Russ Maddox’s students have gone on to become band directors, composers for video games, and professional musicians for symphonies and bands. Today you’ll find him at Birmingham School of Music, which he started as a drum school 21 years ago. He also knows his way around Vestavia Hills High School quite well. He’s a 1981 alum, has three kids who graduated in the early 2000s, and was a drum instructor there for nine years, 1996-2005.

How did you get into music personally?

My grandmother gave me my first drum at age 5, and I literally have been playing drums and percussion since then. When I was 13, I was on the radio for the first time. I have been playing in local cover bands around the Southeast my whole life.

How did Birmingham School of Music get started?

Most of the time when you are a musician and your friends find out you are a musician, it won’t take long for them to say “Will you teach my child?” In the early ’90s, I started doing a student or two, and the next thing I knew—kind of by accident—I had 40 students part time in addition to my full-time gig. I quit my corporate gig and became an entrepreneur, and that was 21 years ago.

What might people not know about the school?

We don’t do the typical annual recital. In fact, we don’t use the word recital. Our student concerts at Birmingham School of Music are at Moonlight on the Mountain, a listening venue in Bluff Park. The last time we had a student play Marilyn Manson on guitar, and right after that we had a student play classical guitar, and then a girl got up and sang a Broadway show tune. I always claim that it’s the best variety show going on in Birmingham, it’s just put on by kids.

In addition to that typical one-on-one private lesson for guitar, piano, drum set, voice, violin and cello, we also have our ensemble lessons in rock, adult vocal, a cappella, classical guitar, jazz band and musical theater, so students can apply what they are learning.

Can you describe any specific moments where you thought, “This is so worth it”?

What’s amazing to me is to watch a student who is severely autistic in their social skills, and then all of a sudden the concert comes and they are a different person. They are moving around and excited to be in front of everyone, and they are singing. It’s amazing. Music has impacted the way they feel about themselves and the way they communicate with others, and it’s given them a purpose.

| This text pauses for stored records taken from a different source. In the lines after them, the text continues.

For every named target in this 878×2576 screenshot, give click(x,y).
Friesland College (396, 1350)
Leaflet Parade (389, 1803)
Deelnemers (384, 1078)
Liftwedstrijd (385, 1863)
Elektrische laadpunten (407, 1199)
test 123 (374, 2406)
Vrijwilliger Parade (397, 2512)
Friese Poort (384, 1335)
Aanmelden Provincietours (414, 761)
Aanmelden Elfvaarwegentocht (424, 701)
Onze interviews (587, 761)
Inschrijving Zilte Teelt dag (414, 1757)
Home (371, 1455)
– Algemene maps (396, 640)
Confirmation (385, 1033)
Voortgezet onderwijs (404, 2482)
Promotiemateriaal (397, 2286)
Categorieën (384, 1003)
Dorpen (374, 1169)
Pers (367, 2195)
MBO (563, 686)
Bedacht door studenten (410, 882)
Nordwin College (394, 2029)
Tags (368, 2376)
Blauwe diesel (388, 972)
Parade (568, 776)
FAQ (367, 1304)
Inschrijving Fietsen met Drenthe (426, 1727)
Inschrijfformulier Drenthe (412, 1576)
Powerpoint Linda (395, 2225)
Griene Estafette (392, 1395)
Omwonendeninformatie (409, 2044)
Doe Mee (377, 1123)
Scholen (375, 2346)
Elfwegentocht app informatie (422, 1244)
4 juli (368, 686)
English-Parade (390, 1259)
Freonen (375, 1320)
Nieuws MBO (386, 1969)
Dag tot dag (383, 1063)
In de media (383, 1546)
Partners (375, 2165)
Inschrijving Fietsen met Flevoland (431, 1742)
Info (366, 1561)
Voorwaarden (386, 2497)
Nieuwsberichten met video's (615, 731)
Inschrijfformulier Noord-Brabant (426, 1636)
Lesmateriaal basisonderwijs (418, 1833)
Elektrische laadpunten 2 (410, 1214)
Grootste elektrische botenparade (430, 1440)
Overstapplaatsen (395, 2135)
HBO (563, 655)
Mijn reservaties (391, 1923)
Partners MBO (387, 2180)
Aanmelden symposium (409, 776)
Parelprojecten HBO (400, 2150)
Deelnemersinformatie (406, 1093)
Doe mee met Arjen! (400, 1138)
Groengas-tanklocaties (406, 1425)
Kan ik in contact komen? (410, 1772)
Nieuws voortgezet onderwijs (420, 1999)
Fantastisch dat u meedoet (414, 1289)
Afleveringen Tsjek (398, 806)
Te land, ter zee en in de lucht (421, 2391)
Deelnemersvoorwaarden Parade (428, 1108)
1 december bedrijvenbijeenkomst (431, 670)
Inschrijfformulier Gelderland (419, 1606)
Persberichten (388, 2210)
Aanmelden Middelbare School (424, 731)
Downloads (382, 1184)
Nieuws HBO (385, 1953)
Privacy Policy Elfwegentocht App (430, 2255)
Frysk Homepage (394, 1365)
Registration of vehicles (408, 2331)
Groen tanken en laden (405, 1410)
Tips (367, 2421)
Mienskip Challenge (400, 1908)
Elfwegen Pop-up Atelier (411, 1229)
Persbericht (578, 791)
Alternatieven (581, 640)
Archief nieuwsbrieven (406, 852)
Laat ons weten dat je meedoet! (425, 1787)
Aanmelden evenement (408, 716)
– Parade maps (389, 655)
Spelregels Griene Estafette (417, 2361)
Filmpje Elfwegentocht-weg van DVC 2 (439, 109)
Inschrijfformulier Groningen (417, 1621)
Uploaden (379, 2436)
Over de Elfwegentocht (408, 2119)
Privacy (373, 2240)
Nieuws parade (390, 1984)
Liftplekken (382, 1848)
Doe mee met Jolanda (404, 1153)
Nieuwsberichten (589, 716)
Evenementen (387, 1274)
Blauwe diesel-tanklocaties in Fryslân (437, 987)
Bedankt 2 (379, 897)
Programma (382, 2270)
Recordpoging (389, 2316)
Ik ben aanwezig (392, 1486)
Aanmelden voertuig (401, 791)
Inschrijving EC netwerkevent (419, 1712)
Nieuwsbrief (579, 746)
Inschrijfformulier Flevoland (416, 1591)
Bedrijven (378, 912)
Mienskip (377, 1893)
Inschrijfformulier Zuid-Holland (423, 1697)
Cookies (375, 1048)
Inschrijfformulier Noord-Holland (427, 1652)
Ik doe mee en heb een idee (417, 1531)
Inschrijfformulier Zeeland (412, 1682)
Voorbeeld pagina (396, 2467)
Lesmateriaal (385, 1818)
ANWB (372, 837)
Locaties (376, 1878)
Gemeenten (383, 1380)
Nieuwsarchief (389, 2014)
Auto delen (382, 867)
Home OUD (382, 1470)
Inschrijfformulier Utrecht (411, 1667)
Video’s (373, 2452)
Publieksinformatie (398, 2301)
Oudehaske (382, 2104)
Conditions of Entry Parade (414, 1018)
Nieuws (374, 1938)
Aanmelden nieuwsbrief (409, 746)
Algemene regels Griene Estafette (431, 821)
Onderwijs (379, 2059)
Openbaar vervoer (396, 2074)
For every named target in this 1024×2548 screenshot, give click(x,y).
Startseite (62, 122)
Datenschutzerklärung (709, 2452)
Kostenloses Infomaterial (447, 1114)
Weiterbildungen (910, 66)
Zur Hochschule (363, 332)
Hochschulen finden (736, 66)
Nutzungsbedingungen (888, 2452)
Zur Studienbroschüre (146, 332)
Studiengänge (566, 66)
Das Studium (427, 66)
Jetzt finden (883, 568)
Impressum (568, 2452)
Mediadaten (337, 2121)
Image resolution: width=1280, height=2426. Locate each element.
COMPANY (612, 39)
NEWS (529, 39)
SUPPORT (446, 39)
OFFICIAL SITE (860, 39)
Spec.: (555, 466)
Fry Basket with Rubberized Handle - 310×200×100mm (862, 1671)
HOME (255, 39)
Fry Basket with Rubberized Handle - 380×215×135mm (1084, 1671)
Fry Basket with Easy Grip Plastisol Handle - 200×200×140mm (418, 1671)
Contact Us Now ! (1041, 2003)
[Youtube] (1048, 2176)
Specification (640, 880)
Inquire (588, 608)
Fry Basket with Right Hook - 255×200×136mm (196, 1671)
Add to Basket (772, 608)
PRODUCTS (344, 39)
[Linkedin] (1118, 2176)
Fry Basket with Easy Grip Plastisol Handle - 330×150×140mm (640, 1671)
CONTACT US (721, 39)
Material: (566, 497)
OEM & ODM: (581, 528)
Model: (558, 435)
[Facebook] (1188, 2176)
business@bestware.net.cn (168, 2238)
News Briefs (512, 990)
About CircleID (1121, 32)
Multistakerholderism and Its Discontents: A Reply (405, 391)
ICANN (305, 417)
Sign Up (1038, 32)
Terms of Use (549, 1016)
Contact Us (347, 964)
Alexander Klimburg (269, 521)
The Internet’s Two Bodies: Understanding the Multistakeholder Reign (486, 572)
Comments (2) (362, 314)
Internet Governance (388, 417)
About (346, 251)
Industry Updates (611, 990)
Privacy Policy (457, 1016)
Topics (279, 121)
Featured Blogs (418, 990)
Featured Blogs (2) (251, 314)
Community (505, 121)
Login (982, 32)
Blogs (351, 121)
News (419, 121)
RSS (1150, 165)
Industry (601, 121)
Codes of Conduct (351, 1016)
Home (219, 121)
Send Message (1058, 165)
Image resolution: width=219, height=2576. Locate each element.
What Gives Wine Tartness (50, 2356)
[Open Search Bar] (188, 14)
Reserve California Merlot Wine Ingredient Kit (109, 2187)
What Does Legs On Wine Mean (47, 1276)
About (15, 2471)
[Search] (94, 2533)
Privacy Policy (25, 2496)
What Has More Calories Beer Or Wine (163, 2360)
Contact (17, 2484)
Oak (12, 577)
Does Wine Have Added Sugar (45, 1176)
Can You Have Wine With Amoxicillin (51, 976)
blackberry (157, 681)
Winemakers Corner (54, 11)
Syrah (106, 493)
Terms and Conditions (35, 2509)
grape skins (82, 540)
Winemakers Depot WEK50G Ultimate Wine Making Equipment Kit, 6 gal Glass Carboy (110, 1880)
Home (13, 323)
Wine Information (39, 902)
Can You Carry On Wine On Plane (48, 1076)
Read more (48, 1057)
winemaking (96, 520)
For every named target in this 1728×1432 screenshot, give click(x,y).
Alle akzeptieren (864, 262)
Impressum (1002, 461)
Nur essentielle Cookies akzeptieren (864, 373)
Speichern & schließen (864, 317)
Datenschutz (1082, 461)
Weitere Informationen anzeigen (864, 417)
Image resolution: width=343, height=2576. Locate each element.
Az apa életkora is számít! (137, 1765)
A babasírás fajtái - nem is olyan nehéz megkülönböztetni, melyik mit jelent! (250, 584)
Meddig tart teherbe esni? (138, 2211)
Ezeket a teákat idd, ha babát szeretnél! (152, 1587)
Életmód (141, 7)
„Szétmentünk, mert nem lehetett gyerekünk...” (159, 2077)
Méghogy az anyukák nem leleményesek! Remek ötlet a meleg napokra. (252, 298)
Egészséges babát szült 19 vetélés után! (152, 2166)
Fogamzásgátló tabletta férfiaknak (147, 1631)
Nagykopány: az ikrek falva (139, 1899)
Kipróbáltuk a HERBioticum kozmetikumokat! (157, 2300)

Why is important to study music?

Students who study music are smarter kids. The reason is it stimulates them to think and use their brain in a different way, and so it’s contributing to all other aspects to academia. When parents are coming to me to try to juggle their schedule around sports, I am always trying to remind them that music really needs to be considered more valuable than a fun something to do after school because of its academic contributions. If I can share music with other people, I am making their life better because they have music in it.